An overview of tools in Python that assist in the writing of transparent and reproducible code.

As a community, ensuring that any research we do is reproducible should be a core tenet. In the machine learning community, it is becoming increasingly common for paper authors to release code alongside their paper. Such actions not only makes research more transparent, but also enables the wider field to accelerate faster due to reduced friction incurred when trying to benchmark prospective methods against existing approaches. In this spirit, this article outlines a series of tools and processes that make reproducible research an effortless task.

Github: Hosting code on git enables version control and fully transparent workflows. With any published research, accompanying code should be hosted on Github with an accompanying README file and example file(s).

Environment files In your Github repository, be sure to supply either a requirements.txt or environment.yml file for Conda that lists all dependency and the corresponding version number where appropriate. This allows users to create a virtual environment using something like VirtualEnv or Conda and run your code without screwing up their existing installation.

Sphinx: Documenting code is a little like tidying your bedroom as a child: you know you should do it, but it’s tedious and seemingly irrelevant to your own happiness. Using Sphinx will transform your docstrings into beautiful HTML documentation that will make it easy for prospective users of your code to navigate your codebase. The GPJax documentation is one example of this.

Docstring Generator: For VSCode users, the Docstring Generator plugin will generate template docstrings using the scope of the respective object or function.

PyTest: Writing units will make your code more robust to bugs and also provide prospective users with primitive usage examples. PyTest gives a convenient framework for writing clear unit tests with minimal boilerplate.

CodeCov: Once you have some unit tests, CodeCov will automatically calculate what percentage of your code is covered by unit tests and highlight any lines which are not covered. Bonus: the entire process of running unit tests and uploading the results to CodeCov can be achieved using Github actions - guide here.

Data: If your dataset is small (<~1MB), then include the raw file in the repository.
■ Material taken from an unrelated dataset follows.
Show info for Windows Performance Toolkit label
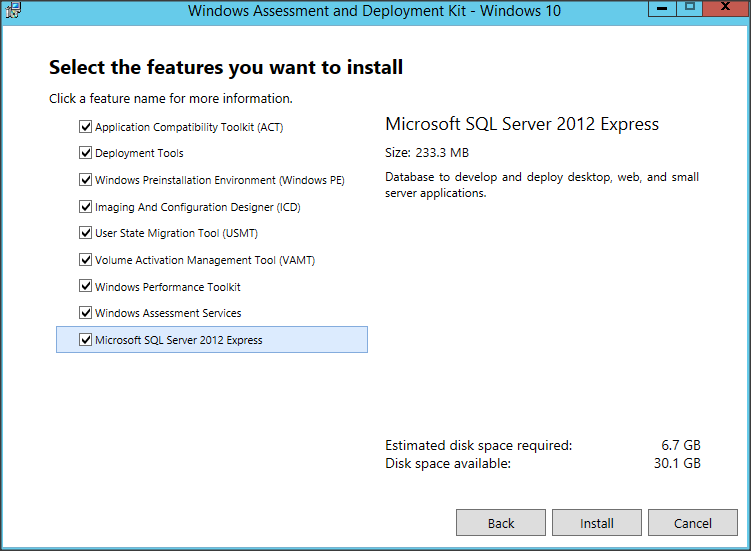[x=167, y=287]
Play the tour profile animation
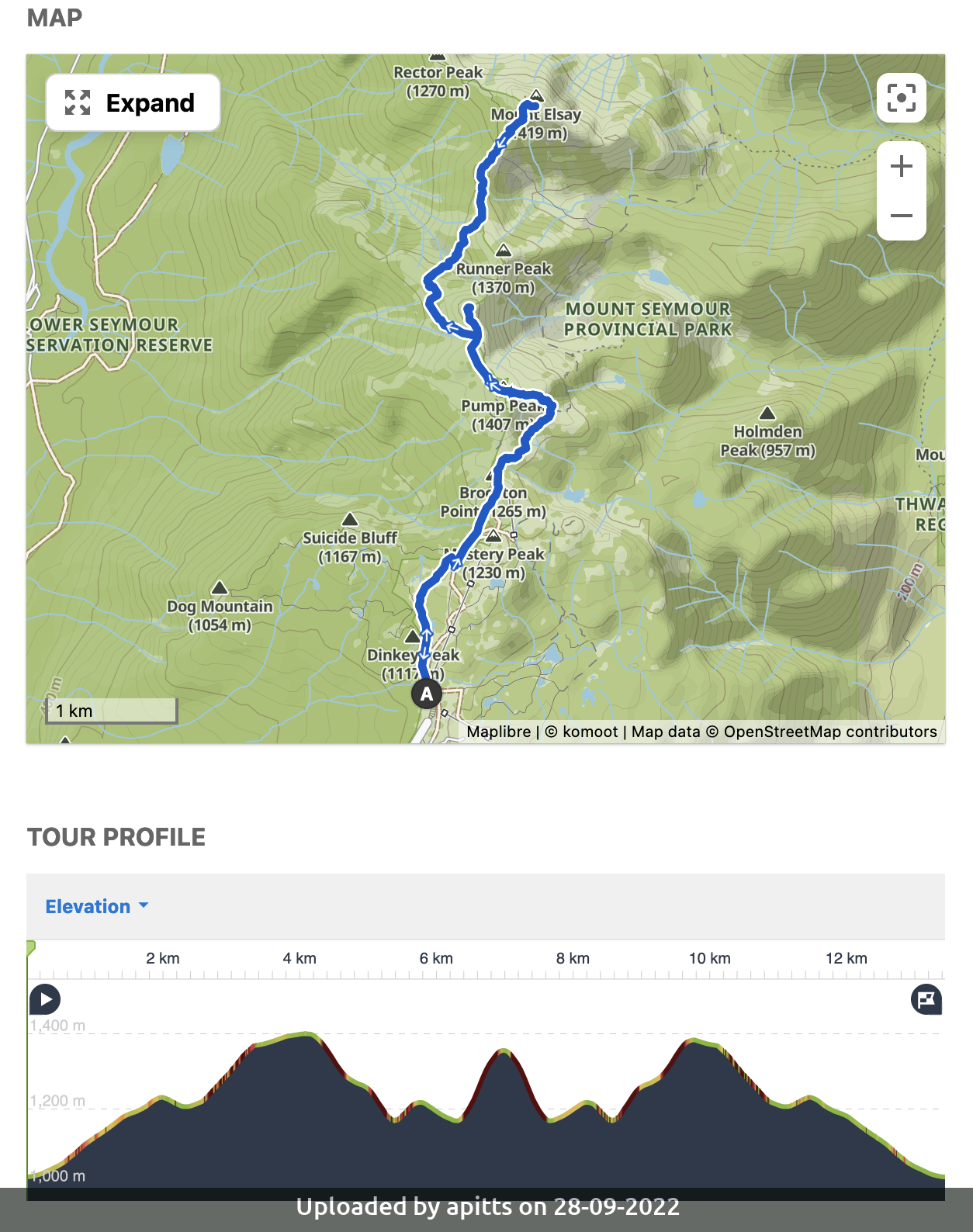The width and height of the screenshot is (973, 1232). [x=45, y=999]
For larger, third party datasets, provide a link to the exact copy of the data you have used and for large datasets that you have curated, host on a platform such as Github LFS. In your experimental code, create a file named preprocess_data.py that transforms the raw dataset into the preprocessed version that you have used in your experiments.

Naming conventions: Simple naming conventions will massively reduce the barrier for entry when first using your code. Some helpful tips are

  1. Use full words for object, function and variable names
  2. Create one experiment file per figure in your paper and name accordingly e.g., figure_01.py will generate Figure 1 in your paper.
  3. For multiple experiment files, number the files according to the level of involvement. For example, a simple experiment that shows a small, simple introductory example of your work you would name the file 01_introduction.py, whilst for the final (of five), most involved example that works on real data the filename 05_real_data_experiment.py would be used.

Watermark: Adding a watermark to the end of each notebook will explicitly detail the versions of each imported library that was used. The convention used in GPJax is the command %watermark -n -u -v -iv -w -a '<AUTHOR_NAME>' that prints the date, the notebook’s last update date, the specific Python version, all imported modules, the watermark version and author’s name.

Installation files: You need not upload your repository to PyPi, but including a working setup.py file in your repository so that users can locally install your code is helpful.